Review: 'Mad City' surrenders to media madness
November 18, 1997
Web posted at: 6:55 p.m. EST (2355 GMT)
From Reviewer Paul Tatara
(CNN) -- "Mad City," a hostage drama starring Dustin Hoffman and John Travolta, is one of those movies that must seem terribly profound if you've never bothered to give its subject matter more than two seconds' thought. But if you've actually taken the time to consider that the national news media can sometimes make a major story out of next to nothing, you'll only be able to marvel at how manipulative the movie itself is. "Contrived" doesn't do it justice.
Hoffman, finally giving another thought-out performance after a lengthy dry spell, plays Max, a national TV reporter who's been shuffled out to the sticks for belittling a powerful network anchor (Alan Alda) during a live broadcast. Max is covering a nothing story about budget cuts at a local museum when Sam, a recently fired guard (Travolta, doing his real-stupid-guy routine, but doing it well), waltzes in and starts waving a shotgun around. He randomly shoots the weapon in order to get the attention of his snooty former-superior (Blythe Danner), but, wouldn't you know it, the blast winds up landing in the belly of another guard.
Panicked and not knowing what else to do, Sam locks the museum doors. Luckily, there's an entire elementary school class in the building, so he's got a lot of easy-to-control hostages. Also luckily, Hoffman is in the can when all of this starts happening, and is wearing a microphone so he's able to communicate with an intern who's sitting out in the news van. Also also luckily, Travolta is dumb as an ox. You can tell he's stupid because he has sideburns.
Hoffman, sensing a chance to return to network prominence, decides to orchestrate everything and make it into a big-time story. He starts coaching Travolta in what to say and how to act when the police and piles of TV cameras show up in front of the museum. Then Alan Alda flies in to try to take over the hot story, not because it's really all that interesting (Travolta repeatedly makes it clear that he has no intention of harming anyone) but because he wants to steal all the heat from his arch nemesis, Dustin Hoffman.
It's not just Travolta; the whole plot has sideburns.
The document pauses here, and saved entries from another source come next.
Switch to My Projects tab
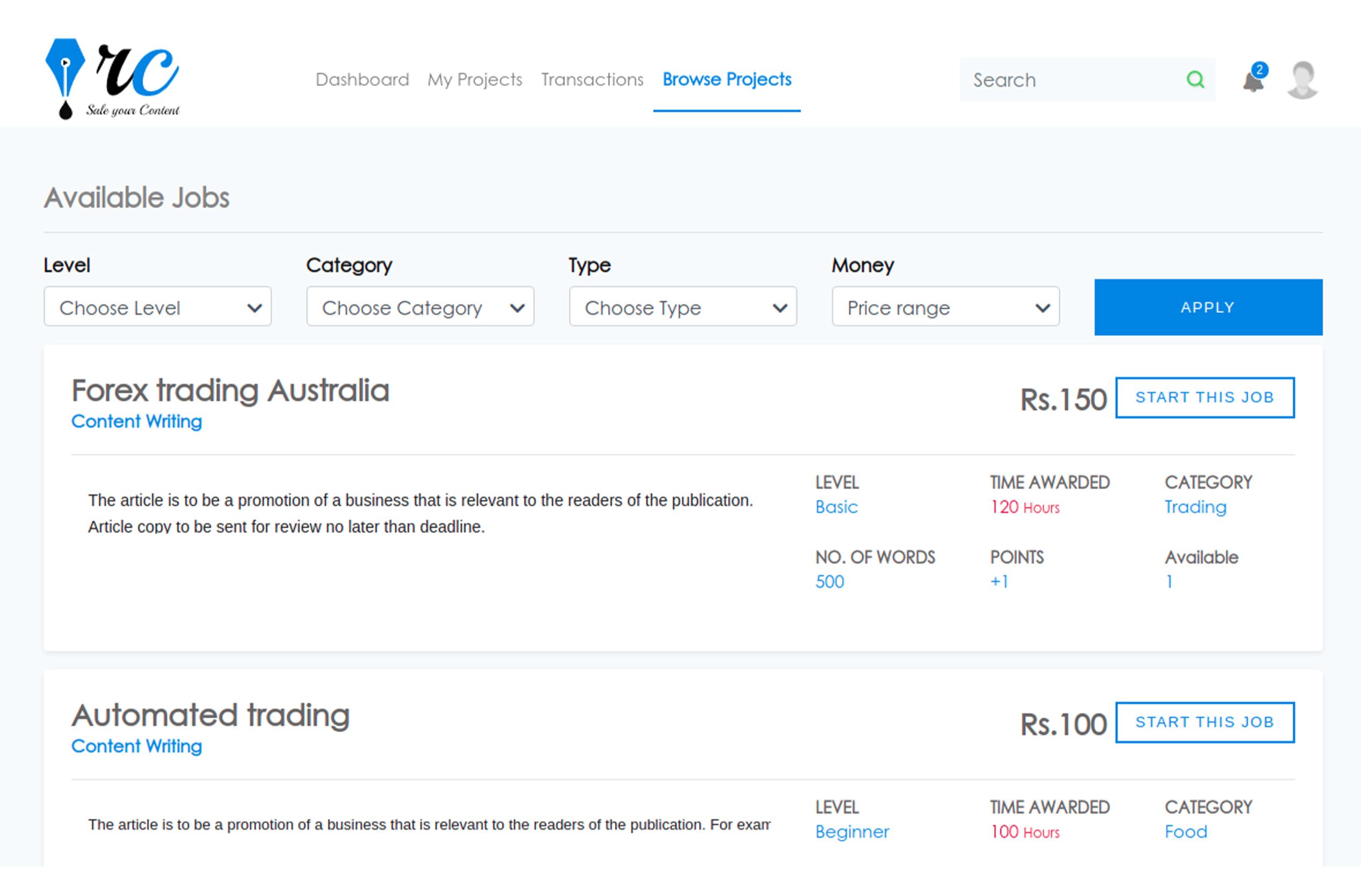1361x896 pixels. point(475,79)
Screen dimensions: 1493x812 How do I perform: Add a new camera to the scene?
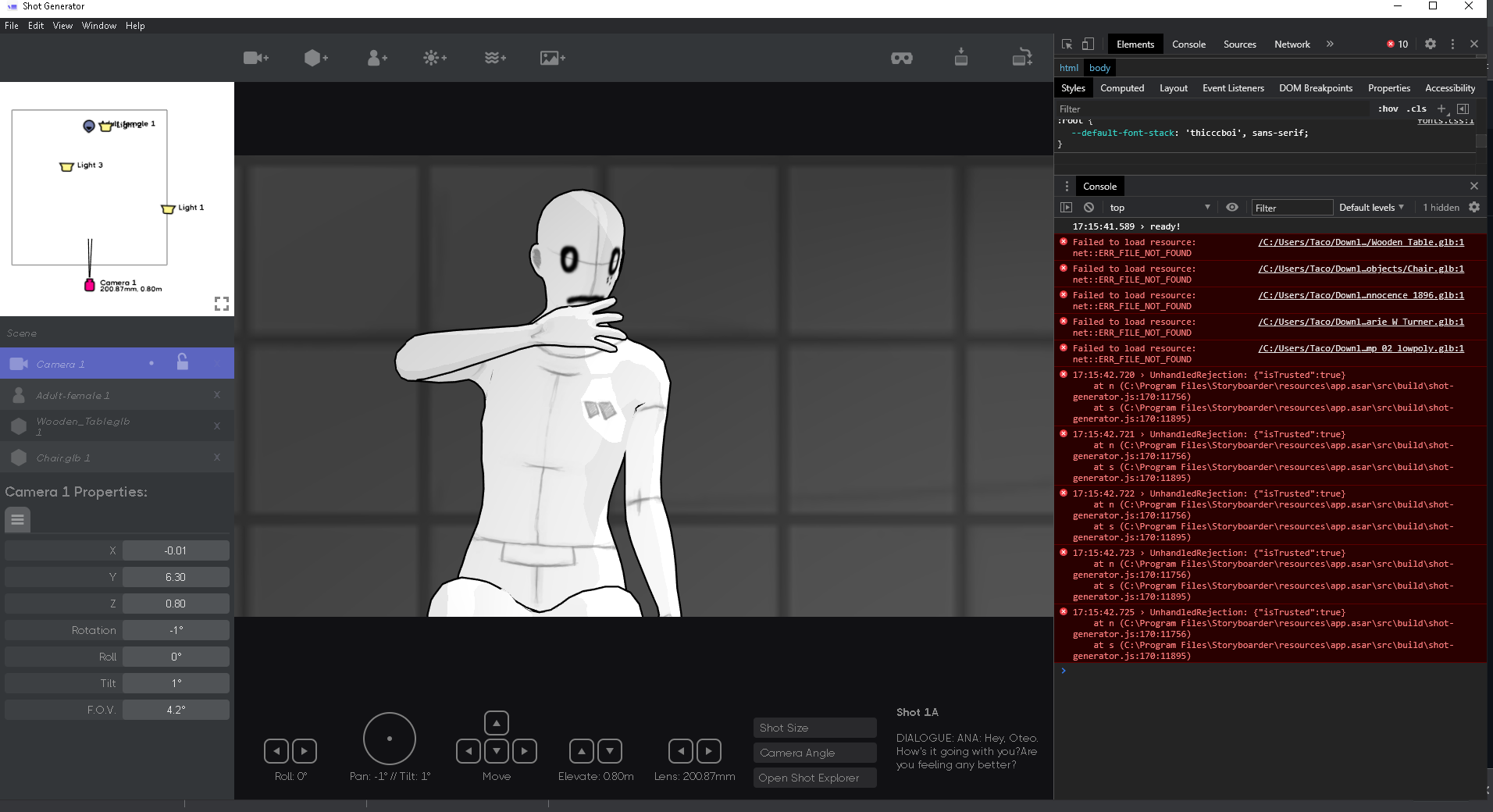click(256, 57)
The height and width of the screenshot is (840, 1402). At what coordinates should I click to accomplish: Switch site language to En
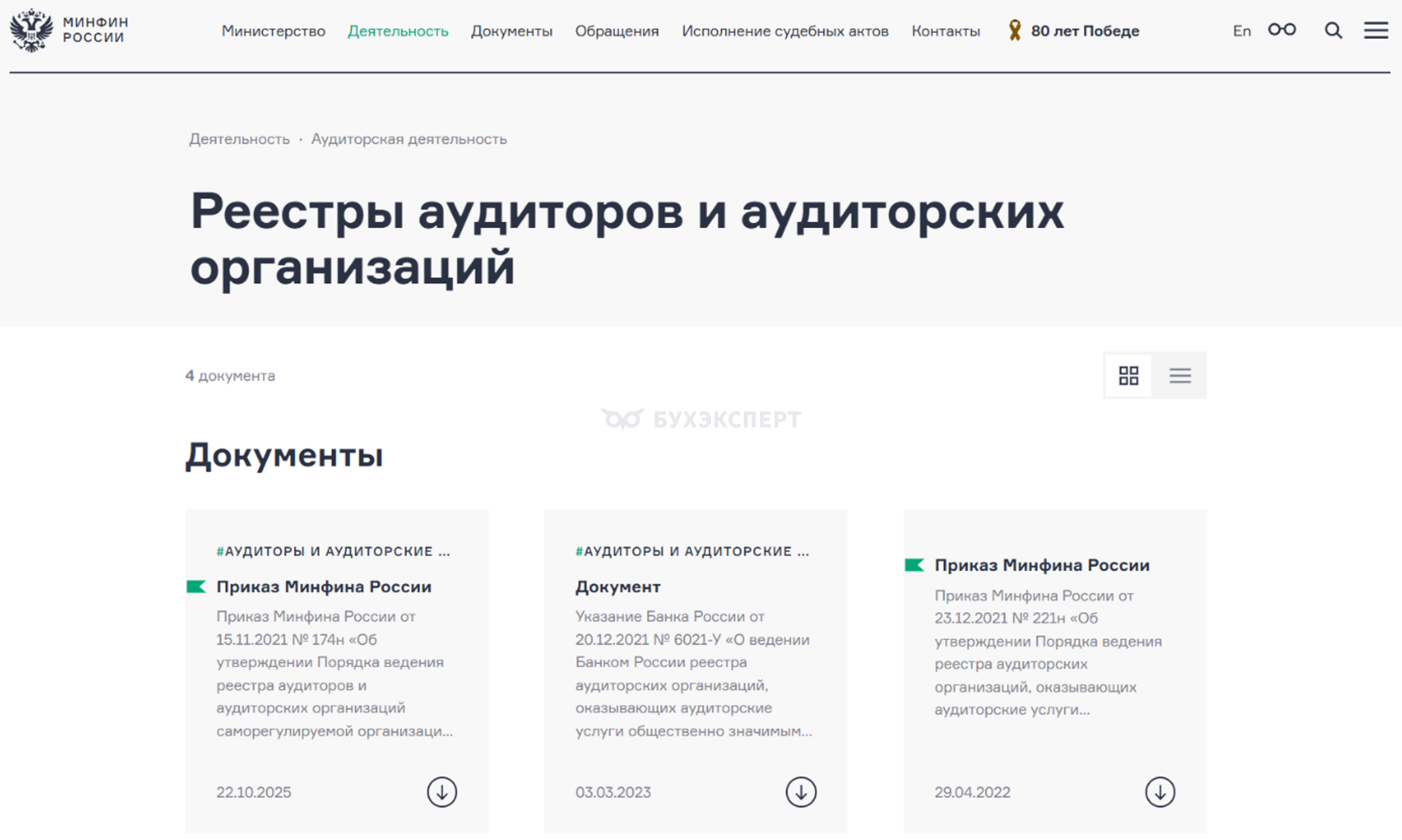1241,31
I find it tremendously difficult to believe that a character as seemingly crafty as Hoffman's reporter would think that he could get away with these shenanigans. (Hunter S. Thompson is the only reporter I could think of who would try something this nuts, but Hunter S. Thompson is hardly a network correspondent. I'd sure as hell watch if he was, though!) If director Constantin Costa-Gavras wants to make a point about the manipulative media, great, but reporters emphasizing unimportant, heart-tugging elements of the breaking story (which is also covered in "Mad City") is the way that stuff usually happens.
Any reporter who would sit there and actually tell the gunman what to say, how to say it, and when to release a hostage for maximum TV impact would simply wind up never working again when everything was over. You've only got 20 kids and a school teacher standing there watching the whole thing play itself out. It wouldn't be terribly difficult to ask them what went on in that museum while everyone stood outside with their cameras and guns drawn. We're supposed to be outraged as the national media jumps into gear and everything starts snowballing out of control, but the original snowball is hardly packed tight enough to pick up the extra flakes. It would have to fall apart eventually.
To say that Sidney Lumet did this better with "Dog Day Afternoon" is like saying Dylan had a little more on the ball than Barry McGuire. The thing that makes "Dog Day Afternoon" so memorable (if you forced me to name my 10 favorite films, it would be on the list) is that the characters grow in completely unexpected ways. By the end of the movie, Pacino is not at all who you thought he was when he first entered the bank and accidentally wound up with a bunch of hostages.
You learn a little more about Travolta's character as the "Mad City" story progresses, and Hoffman's reporter changes a bit, but the changes are not beyond the realm of your immediately available imagination. There's one or two obvious dramatic choices, and the choices are made. The characters themselves seem like modern archetypes rather than breathing human beings, and that doesn't help matters when you're dealing in hostages.
When Travolta looks over the children at one point and decides to release "the one with the glasses," you're with him all the way, but for all the wrong reasons. Who is this little kid? Does anybody actually care?
What the heck, let her go. You've still got 19 more.
"Mad City" is surprisingly tame when you consider the story. There's some bad language, and a little bit of violence. In one disturbing sequence, Travolta gleefully feeds the children fattening snack foods! PG-13. 114 minutes.